• [Problème posé 1]: Extrayez l'article sur la fermeture d'instituts de santé au Niger dans son intégralité, sans rien y modifier.
── Extrait du document
On se rappelle qu’il y a quelques jours la presse nigérienne rendait compte d’une décision inique prise par le ministre de la Santé Publique au moyen de laquelle il fermait quelques instituts de santé, sous le motif fallacieux qu’il n’y aurait pas de « plateau technique » dans les localités où elles mènent leurs activités. Personne, ne pouvait comprendre une telle mesure quand, la « faute » si c’en est une, incombe plus à sa responsabilité de ministre qu’à des fondateurs qui, se fondant sur des textes de la République, ont soumis des dossiers qui les avaient autorisés à ouvrir leurs établissements dans différentes localités du pays, sans que, jamais, le ministère de la santé qui ne saurait ignorer les textes et qui autorisait à ouvrir les établissements, n’ait une seule fois invoqué cette fallacieuse raison de plateau technique pour refuser d’autoriser l’ouverture de ces écoles. Pourquoi donc, il a fallu attendre, plusieurs années après pour que le sieur Dr. Idi Illiassou Maïnassara, curieux Colombo des nouveaux temps, fouine pour trouver cette curieuse idée de « plateau technique » pour poser cet acte qui ne peut être compris de personne, au Niger, comme ailleurs alors même qu’il est incapable de clarifier cette affaire de matelas une place à 400.000 et de tasse de café à plus de 120.000f. A vouloir chercher à trouver des poux sur la tête d’un autre, n’est-ce pas plus sérieux de raser la sienne pour se mettre à l’abri de soupçon ? Quand on veut défier les autres, il faut d’abord être un modèle !
────
── Données disponibles
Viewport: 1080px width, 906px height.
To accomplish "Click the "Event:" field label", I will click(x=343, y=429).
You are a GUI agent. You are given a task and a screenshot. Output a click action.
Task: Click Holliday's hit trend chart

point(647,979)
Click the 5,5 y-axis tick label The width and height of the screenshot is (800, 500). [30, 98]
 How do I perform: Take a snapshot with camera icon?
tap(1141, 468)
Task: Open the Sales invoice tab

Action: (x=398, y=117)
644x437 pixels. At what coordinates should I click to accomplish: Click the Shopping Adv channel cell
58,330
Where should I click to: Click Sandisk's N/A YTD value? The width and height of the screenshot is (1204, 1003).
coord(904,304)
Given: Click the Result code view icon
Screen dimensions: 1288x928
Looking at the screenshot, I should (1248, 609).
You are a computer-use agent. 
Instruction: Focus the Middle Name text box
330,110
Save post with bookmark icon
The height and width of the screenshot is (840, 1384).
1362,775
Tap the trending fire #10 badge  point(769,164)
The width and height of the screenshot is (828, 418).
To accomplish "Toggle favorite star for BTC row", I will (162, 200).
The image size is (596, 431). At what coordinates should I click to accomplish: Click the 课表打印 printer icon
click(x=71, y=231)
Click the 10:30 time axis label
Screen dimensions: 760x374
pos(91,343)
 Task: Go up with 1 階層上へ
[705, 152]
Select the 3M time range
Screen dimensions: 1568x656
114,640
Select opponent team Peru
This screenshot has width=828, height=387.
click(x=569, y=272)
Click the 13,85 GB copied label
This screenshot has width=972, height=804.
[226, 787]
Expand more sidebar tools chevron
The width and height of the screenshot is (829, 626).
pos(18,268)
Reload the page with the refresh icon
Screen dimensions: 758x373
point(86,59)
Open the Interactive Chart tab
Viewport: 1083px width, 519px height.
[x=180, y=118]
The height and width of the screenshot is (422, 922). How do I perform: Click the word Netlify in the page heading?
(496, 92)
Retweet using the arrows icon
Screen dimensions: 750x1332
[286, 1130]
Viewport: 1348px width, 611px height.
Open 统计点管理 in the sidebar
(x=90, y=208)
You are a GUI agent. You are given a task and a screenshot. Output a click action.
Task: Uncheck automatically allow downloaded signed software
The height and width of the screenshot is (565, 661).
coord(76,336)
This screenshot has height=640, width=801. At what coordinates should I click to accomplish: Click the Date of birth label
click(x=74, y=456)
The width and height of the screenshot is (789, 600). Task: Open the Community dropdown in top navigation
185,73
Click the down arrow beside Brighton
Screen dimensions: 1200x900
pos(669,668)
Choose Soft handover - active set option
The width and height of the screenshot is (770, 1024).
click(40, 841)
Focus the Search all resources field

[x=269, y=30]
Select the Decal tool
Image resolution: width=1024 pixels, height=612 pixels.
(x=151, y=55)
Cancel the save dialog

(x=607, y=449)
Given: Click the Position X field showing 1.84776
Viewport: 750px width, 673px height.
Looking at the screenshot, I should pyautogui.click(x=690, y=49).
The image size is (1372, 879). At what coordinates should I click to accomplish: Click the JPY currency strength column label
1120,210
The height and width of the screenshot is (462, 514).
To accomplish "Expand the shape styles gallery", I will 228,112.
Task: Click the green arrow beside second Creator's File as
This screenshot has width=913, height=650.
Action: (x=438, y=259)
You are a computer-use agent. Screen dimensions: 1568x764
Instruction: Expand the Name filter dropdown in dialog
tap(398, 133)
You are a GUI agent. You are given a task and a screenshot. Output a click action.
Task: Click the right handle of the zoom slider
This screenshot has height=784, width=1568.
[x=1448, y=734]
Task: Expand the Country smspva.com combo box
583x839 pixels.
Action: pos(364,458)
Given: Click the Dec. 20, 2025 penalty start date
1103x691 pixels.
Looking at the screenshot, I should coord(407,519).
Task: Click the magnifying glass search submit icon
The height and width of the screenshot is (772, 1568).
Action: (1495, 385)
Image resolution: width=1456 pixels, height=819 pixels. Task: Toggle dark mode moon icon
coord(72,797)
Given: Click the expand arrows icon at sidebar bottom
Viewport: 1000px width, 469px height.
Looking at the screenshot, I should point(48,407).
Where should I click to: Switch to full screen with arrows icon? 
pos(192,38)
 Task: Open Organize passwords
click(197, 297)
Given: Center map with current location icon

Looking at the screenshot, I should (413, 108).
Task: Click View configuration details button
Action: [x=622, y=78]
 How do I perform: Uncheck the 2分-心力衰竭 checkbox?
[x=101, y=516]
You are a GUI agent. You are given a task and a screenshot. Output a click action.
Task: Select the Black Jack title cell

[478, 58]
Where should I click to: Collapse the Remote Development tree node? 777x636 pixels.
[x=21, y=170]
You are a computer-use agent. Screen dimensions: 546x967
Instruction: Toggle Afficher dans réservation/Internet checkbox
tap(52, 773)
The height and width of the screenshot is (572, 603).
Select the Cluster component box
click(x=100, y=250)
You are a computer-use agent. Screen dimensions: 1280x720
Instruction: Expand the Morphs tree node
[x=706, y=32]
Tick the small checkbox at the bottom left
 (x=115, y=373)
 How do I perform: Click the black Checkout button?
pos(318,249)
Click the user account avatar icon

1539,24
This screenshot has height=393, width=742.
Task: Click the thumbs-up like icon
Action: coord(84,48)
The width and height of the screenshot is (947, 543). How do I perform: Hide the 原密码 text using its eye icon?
────
• [Problème posé 2]: Dans les lignes placées après l'article, recopiez à l'identique le passage qui va de la ligne contenant "Given: Click the expand" jusqu'à celle contenant "click(197, 297)", ces deux lignes comprises.

• [Résultat obtenu 1]:
On se rappelle qu’il y a quelques jours la presse nigérienne rendait compte d’une décision inique prise par le ministre de la Santé Publique au moyen de laquelle il fermait quelques instituts de santé, sous le motif fallacieux qu’il n’y aurait pas de « plateau technique » dans les localités où elles mènent leurs activités. Personne, ne pouvait comprendre une telle mesure quand, la « faute » si c’en est une, incombe plus à sa responsabilité de ministre qu’à des fondateurs qui, se fondant sur des textes de la République, ont soumis des dossiers qui les avaient autorisés à ouvrir leurs établissements dans différentes localités du pays, sans que, jamais, le ministère de la santé qui ne saurait ignorer les textes et qui autorisait à ouvrir les établissements, n’ait une seule fois invoqué cette fallacieuse raison de plateau technique pour refuser d’autoriser l’ouverture de ces écoles. Pourquoi donc, il a fallu attendre, plusieurs années après pour que le sieur Dr. Idi Illiassou Maïnassara, curieux Colombo des nouveaux temps, fouine pour trouver cette curieuse idée de « plateau technique » pour poser cet acte qui ne peut être compris de personne, au Niger, comme ailleurs alors même qu’il est incapable de clarifier cette affaire de matelas une place à 400.000 et de tasse de café à plus de 120.000f. A vouloir chercher à trouver des poux sur la tête d’un autre, n’est-ce pas plus sérieux de raser la sienne pour se mettre à l’abri de soupçon ? Quand on veut défier les autres, il faut d’abord être un modèle !

• [Résultat obtenu 2]:
Given: Click the expand arrows icon at sidebar bottom
Viewport: 1000px width, 469px height.
Looking at the screenshot, I should point(48,407).
Where should I click to: Switch to full screen with arrows icon? 
pos(192,38)
 Task: Open Organize passwords
click(197, 297)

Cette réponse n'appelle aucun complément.